The survey of over 10,000 workers has been passed on to the Department of Business, Innovation and Skills.
What the change means
Stores over 280 square metres in England and Wales are only allowed to open for six continuous hours on a Sunday.
Powers devolved to local authorities for them to decide if they wish to extend the hours.
Usdaw General Secretary John Hannett said: "Our members in large stores remain absolutely opposed to extended Sunday trading. The number one reason for their opposition is the detrimental effect this would have on their family life. They also cited real concerns about the additional pressure they would come under to work on Sundays if shops are open longer.
"Many shop workers, particularly parents, told us how important Sunday is to them and their family. Often it is the one day of the week when everyone can sit down together for a meal, with many saying they needed the time on Sunday to help their children prepare for the school week.
"The Sunday Trading Act is a great British compromise, which has worked well for over 20 years and gives everyone a little bit of what they want. Retailers can trade, customers can shop, staff can work; whilst Sunday remains a special day, different to other days, and shop workers can spend some time with their family."
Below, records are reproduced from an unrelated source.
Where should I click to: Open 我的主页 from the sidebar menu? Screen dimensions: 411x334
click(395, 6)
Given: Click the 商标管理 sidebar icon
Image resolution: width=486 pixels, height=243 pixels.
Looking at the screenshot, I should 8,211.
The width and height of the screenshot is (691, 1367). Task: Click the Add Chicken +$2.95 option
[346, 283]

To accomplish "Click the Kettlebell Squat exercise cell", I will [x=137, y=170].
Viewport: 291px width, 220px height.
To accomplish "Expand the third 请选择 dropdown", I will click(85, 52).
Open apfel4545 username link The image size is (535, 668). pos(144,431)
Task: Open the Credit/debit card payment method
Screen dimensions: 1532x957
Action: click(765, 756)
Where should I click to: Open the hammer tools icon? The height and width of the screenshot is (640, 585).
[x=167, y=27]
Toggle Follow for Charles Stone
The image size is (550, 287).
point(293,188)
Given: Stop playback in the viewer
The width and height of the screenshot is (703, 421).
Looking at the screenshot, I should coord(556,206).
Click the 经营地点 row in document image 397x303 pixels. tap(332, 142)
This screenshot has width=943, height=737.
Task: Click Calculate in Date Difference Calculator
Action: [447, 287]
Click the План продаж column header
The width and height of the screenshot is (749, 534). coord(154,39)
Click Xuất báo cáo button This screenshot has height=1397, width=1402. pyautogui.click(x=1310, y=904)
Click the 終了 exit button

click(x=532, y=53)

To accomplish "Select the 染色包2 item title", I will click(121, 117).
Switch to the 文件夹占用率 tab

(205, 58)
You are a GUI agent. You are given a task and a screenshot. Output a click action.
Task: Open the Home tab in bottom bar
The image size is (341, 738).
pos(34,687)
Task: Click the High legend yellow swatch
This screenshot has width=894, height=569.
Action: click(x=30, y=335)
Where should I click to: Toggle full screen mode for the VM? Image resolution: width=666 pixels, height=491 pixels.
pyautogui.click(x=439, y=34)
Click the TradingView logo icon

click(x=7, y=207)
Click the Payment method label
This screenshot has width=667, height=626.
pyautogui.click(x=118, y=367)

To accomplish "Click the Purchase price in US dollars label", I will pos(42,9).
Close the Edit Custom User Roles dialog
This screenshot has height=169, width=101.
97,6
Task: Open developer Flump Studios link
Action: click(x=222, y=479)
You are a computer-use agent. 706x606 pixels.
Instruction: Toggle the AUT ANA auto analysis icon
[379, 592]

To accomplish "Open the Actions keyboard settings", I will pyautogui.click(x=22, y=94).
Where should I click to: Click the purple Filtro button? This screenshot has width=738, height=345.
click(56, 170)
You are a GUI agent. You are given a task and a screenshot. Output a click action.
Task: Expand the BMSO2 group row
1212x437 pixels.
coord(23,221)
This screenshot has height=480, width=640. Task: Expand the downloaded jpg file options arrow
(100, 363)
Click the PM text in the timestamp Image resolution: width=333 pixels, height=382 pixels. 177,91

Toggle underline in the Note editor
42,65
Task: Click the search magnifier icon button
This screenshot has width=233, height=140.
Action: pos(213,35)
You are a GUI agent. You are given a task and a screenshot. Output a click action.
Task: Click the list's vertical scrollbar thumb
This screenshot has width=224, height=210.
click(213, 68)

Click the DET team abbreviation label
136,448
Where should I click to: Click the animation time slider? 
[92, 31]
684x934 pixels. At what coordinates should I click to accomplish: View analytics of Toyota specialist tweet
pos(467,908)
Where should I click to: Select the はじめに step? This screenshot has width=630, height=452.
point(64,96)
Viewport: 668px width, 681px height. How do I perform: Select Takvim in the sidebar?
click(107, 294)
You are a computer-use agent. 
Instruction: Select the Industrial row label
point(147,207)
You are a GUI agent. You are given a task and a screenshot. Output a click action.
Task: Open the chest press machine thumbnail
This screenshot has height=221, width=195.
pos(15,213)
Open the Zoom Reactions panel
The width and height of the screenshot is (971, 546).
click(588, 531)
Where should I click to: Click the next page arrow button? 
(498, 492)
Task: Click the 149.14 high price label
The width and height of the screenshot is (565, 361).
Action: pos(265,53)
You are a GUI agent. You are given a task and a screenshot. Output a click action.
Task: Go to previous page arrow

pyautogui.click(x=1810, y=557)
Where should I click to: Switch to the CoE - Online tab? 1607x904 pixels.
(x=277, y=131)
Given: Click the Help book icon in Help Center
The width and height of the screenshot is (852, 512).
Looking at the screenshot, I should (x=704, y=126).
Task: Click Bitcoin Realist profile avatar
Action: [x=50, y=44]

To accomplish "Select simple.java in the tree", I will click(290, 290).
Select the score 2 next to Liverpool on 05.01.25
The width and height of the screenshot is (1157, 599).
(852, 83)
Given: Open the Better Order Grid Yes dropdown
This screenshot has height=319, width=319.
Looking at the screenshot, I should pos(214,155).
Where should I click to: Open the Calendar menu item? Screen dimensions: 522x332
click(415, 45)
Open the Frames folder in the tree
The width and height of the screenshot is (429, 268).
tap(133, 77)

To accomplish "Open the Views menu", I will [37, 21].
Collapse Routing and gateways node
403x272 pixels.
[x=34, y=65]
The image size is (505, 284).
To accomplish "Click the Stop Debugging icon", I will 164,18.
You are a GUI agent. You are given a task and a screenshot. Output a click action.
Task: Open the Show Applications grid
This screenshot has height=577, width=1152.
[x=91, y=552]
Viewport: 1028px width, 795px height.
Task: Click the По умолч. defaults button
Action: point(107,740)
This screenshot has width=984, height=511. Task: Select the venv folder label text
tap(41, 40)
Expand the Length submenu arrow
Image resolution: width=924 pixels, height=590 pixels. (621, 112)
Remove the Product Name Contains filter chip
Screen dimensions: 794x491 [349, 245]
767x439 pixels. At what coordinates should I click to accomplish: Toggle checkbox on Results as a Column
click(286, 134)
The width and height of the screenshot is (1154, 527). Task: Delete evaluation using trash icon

A consultation on the plans closed last week with many church groups taking part to raise their opposition.
Speaking about the proposals, campaign group Christian Concern said: "A day of 'shared rest' is built in to God's design for creation, for the good of all.
"Erosion of Sunday trading restrictions will make it harder for some families to spend time together. It may also make it harder for some people to attend church."
Despite the government writing to Church of England bishops to ask for the support, the Church is continuing to speak out against the plans.